Gender responsiveness in breeding programs to meet client and end user preferences for crops is essential. This case study analyzes the implementation experience of gender-responsive breeding and variety dissemination in Malawi and Ghana, focusing on good practices and challenges encountered. In Malawi, a training-of-trainers approach was employed to share knowledge among trained farmers. In Ghana, a research study was conducted to identify gender-based preferences for sweetpotato to define breeding objectives.
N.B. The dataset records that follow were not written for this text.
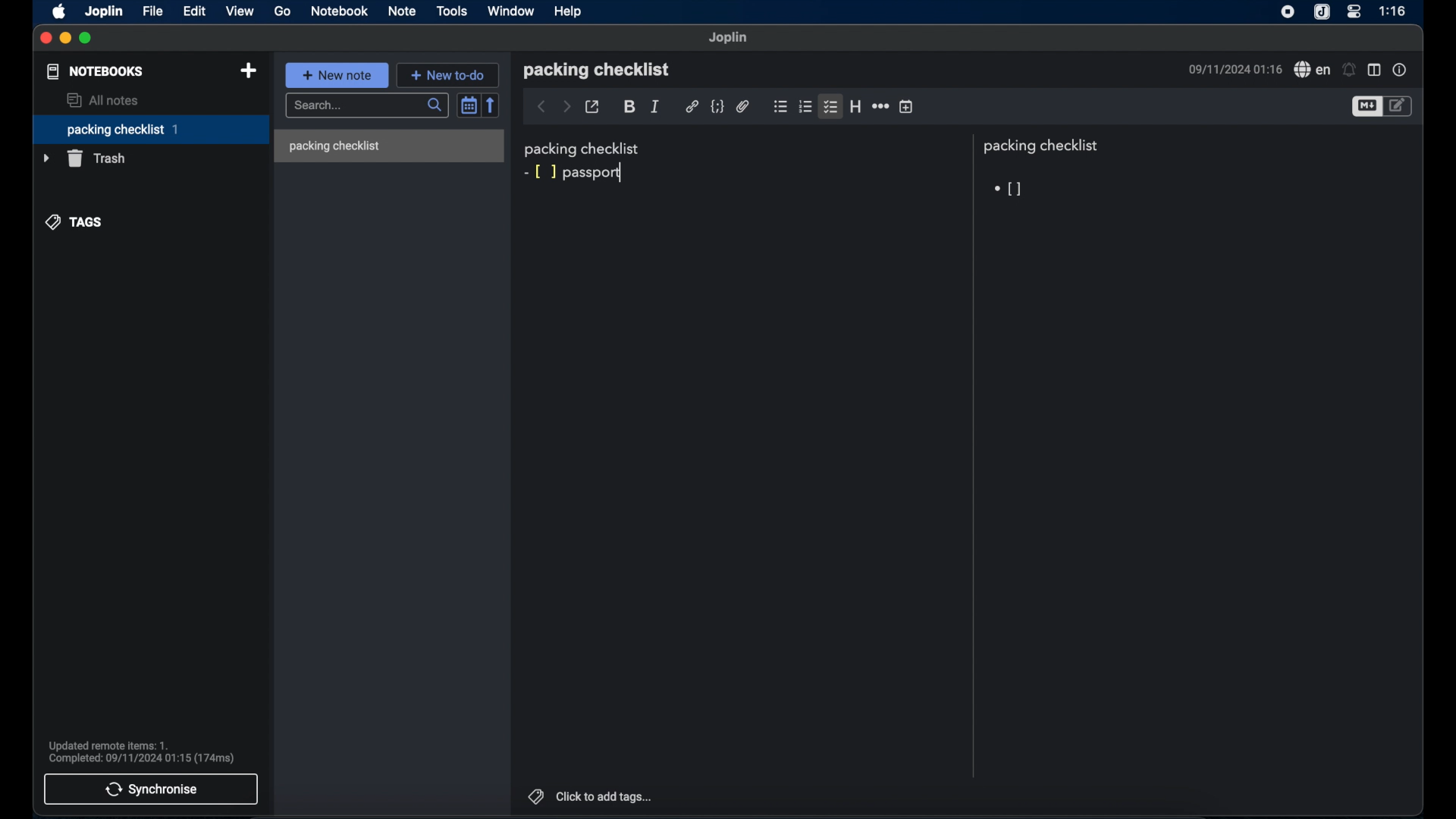 Image resolution: width=1456 pixels, height=819 pixels. Describe the element at coordinates (1288, 13) in the screenshot. I see `screen recorder icon` at that location.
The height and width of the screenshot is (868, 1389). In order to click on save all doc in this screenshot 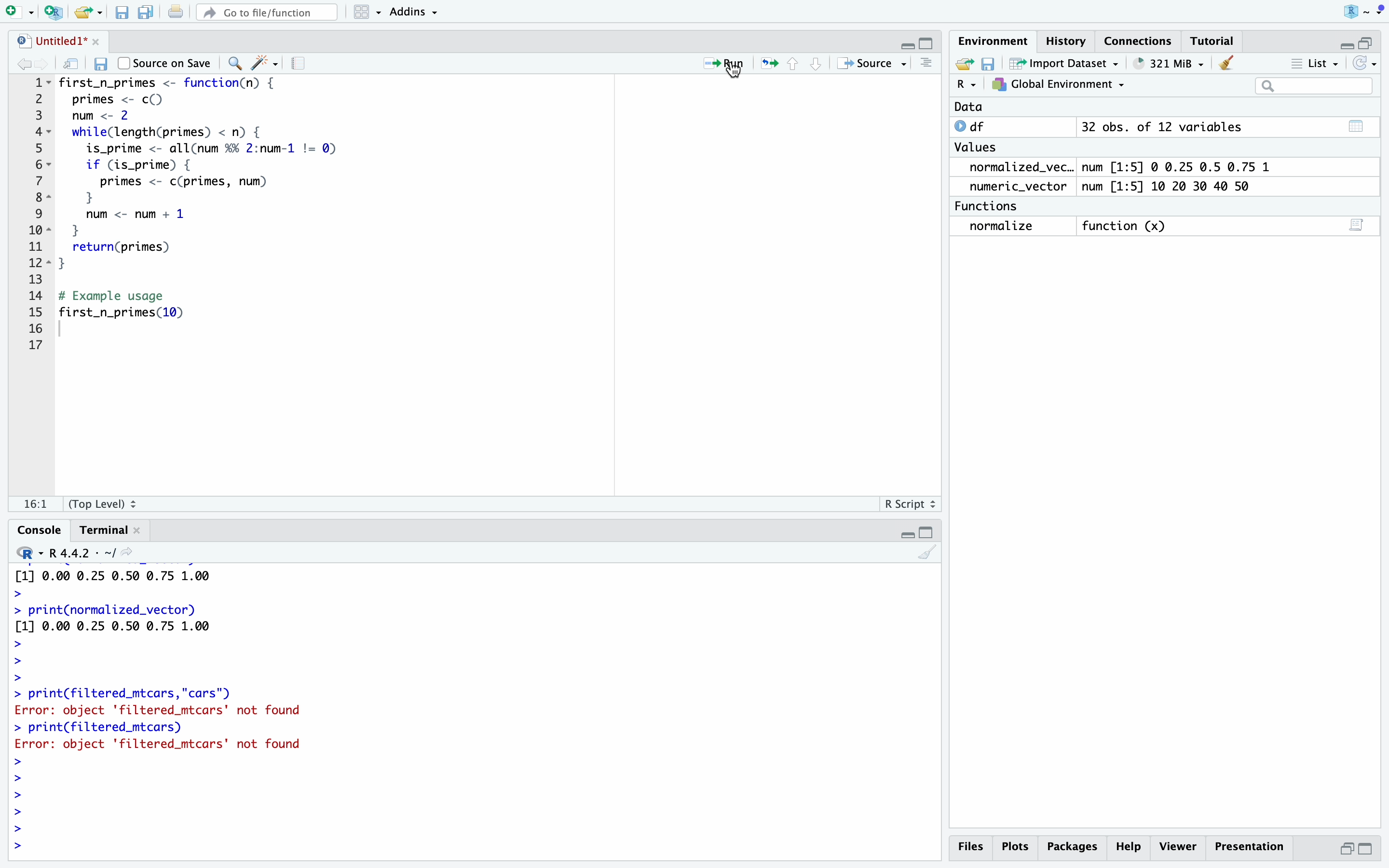, I will do `click(148, 12)`.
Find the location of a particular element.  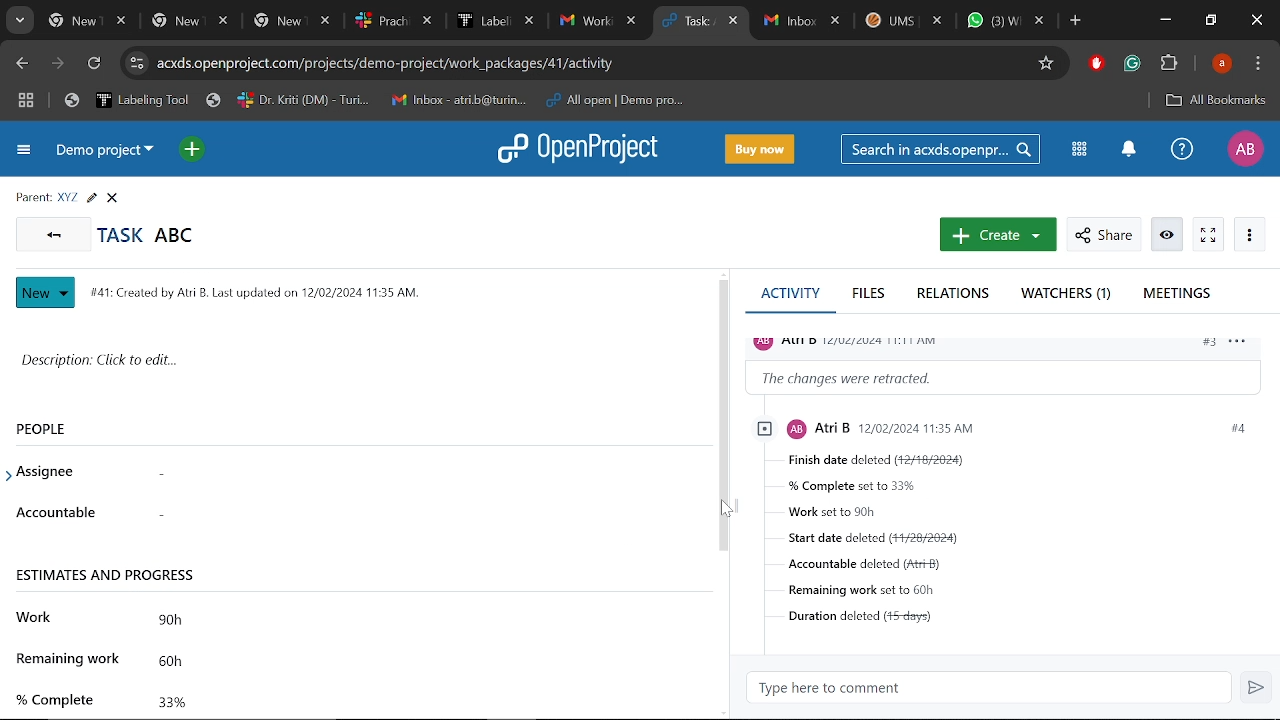

 is located at coordinates (27, 151).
The participation of social scientists, food scientists, and sweetpotato breeders in the GREAT (Gender Researchers Equipped for Agricultural Transformation) team provided a multidisciplinary perspective, addressing questions and responses in the field. Research efforts were strengthened by focusing on food quality through the establishment of an analytical laboratory for rapid evaluation of nutrition and food quality, including sugars. This helped develop sensory analytical capacity to better understand quality attributes and market segments, guiding breeding and improving market opportunities for women. Breeding outcomes resulting from gender inclusion led to the release of some sweetpotato varieties meeting end user and consumer preferences, as well as adoption of OFSP varieties by men and women. Other good practices for gender inclusion and responsiveness include providing funds for gender-based research and activities, engaging gender specialists and social scientists in trans-disciplinary teams, designing program activities with gender considerations, and incorporating traits in seed multiplication and dissemination decisions. Application of these gender inclusion practices resulted in adoption and development of acceptable sweetpotato varieties.

Citation: Utoblo, O.G.; Abidin, P.E.; Dery, E.K.; Bidzakin, J.K.; Mudege, N.N.; Dorgbetor, I.K.; Ebregt, M.; Carey, E.E. 2024. Gender mainstreaming in sweetpotato breeding and dissemination in Ghana and Malawi. Frontiers in Sociology. ISSN 2297-7775. 9.